Saturday marks five years since the murder of Tanya Jean Brooks.

The body of the 36-year-old woman was found in a window well in a Halifax schoolyard.

The case has never been solved.

“I miss my daughter,” reads Connie Adams, from a poem she wrote for her daughter. “She meant the world to me; she was the brightest light that I’ll ever see.”

Brooks was the oldest of four children, with five children of her own.

“All that I want is justice, every day I’ll surely fight.”

Tanya Jean Brooks was murdered in May 2009.

A march was held as a tribute to Tanya, but also as a way of recognizing violence against Aboriginal women, and all women.

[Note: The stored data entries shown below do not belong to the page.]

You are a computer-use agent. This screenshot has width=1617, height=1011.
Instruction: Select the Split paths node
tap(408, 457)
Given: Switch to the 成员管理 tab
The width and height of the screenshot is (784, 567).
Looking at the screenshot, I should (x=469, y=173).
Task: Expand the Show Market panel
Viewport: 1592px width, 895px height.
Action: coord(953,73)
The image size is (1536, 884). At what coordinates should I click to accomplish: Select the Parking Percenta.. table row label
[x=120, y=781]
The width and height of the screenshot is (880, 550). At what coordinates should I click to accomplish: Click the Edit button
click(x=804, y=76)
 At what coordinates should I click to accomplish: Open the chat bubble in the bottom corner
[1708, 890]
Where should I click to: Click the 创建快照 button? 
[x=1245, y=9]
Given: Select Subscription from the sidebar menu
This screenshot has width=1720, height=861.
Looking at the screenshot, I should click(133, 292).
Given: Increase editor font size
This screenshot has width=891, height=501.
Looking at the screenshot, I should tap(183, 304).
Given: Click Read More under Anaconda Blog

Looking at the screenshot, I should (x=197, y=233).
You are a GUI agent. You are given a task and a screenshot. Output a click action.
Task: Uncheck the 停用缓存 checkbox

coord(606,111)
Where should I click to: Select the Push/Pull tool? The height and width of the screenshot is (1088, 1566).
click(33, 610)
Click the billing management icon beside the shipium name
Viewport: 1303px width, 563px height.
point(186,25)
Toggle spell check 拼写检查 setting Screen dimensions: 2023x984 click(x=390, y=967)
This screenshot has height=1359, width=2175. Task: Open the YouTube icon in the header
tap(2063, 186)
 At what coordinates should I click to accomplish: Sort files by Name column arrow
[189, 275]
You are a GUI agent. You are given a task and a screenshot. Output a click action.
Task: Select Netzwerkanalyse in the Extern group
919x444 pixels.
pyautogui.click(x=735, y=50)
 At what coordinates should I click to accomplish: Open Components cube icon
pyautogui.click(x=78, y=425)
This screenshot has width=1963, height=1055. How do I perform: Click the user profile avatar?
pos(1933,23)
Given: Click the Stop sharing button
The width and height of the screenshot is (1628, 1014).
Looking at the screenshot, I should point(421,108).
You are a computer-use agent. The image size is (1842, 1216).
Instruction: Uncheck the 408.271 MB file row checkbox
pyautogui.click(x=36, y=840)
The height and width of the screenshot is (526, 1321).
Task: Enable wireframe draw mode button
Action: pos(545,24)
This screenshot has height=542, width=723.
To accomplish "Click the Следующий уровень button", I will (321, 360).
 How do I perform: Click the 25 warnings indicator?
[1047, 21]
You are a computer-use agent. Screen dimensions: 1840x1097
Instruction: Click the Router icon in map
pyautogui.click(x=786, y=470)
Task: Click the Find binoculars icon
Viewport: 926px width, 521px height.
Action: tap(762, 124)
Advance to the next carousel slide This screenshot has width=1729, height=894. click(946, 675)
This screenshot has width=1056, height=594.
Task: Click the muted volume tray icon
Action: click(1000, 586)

“I’m hoping that people take the message that we need to stop violence against women,” says Denise John, Friendship Centre Victim Services Navigator. “We need to educate our young women and our young men how to respect the women.”

The Deputy Chief of Halifax Regional Police addressed today’s crowd, encouraging those in the know, to do the right thing.

“Sometimes people, for different reasons, change their position they may have had in the past,” Deputy Chief Bill Moore explained. “That’s what we’re really trying to do now, is we’re reaching out to those individuals that may have information on this to contact us.”

The case is also part of the provinces major unsolved crimes program.

The justice department offers up to $150,000 for information that leads to the arrest and conviction of the person or people responsible.